»»
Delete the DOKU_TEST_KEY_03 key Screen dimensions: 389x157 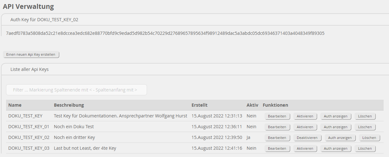tap(365, 148)
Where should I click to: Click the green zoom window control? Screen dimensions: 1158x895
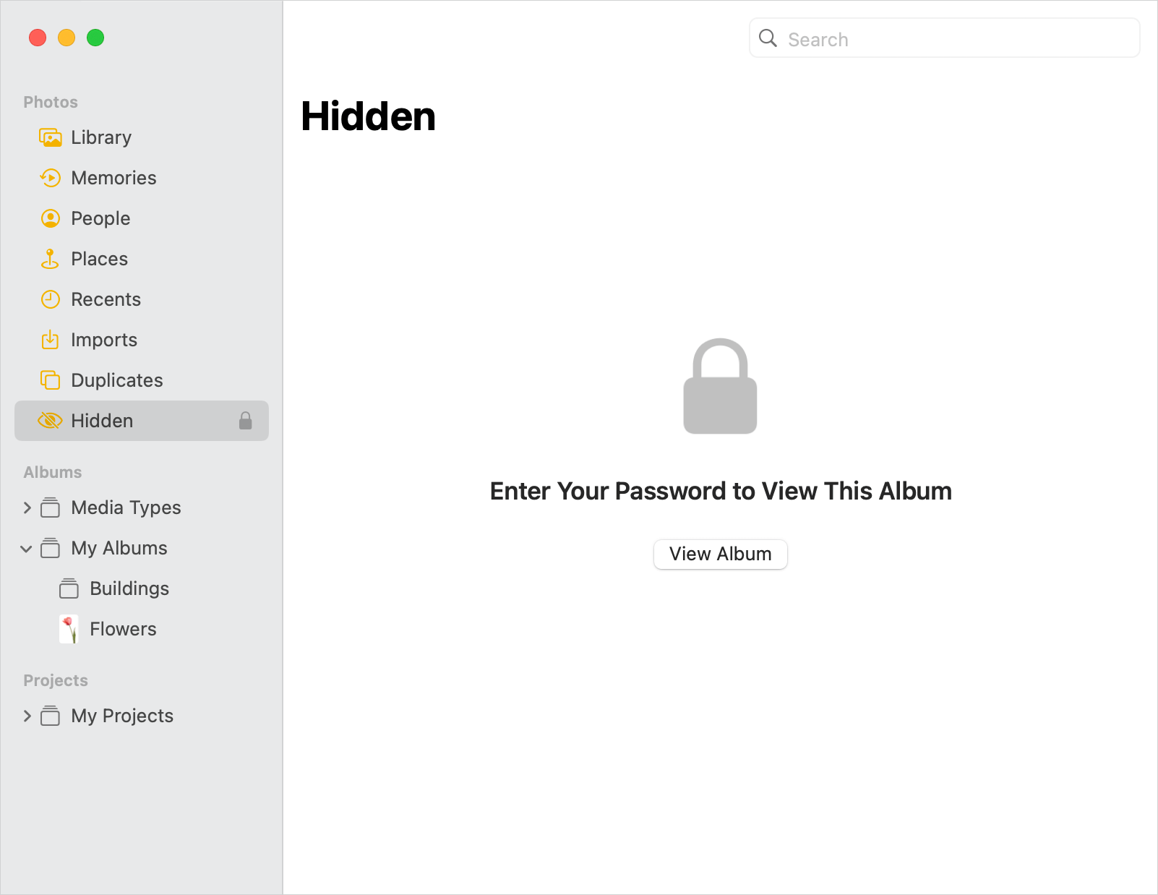point(95,38)
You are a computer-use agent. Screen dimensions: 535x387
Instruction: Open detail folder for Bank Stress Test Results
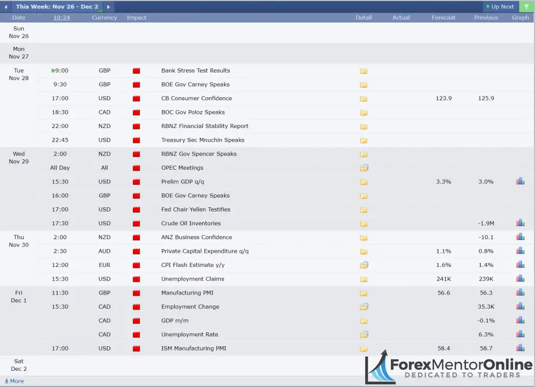click(x=364, y=71)
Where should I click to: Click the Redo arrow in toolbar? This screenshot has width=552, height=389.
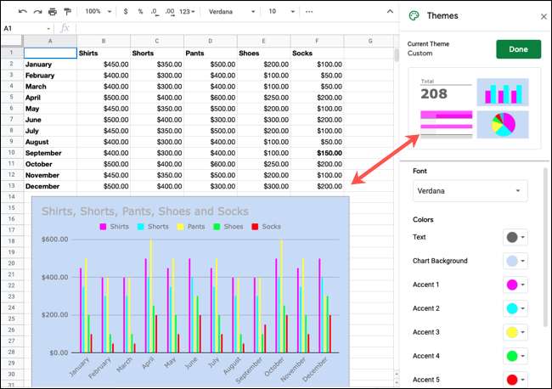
««
Only the lines from the one containing "You are a computer-use" through the last line of the entries above should be copied, exactly as they are and without the pictures.

You are a computer-use agent. Screen dimensions: 535x387
Instruction: Open detail folder for Bank Stress Test Results
click(x=364, y=71)
Where should I click to: Click the Redo arrow in toolbar? This screenshot has width=552, height=389.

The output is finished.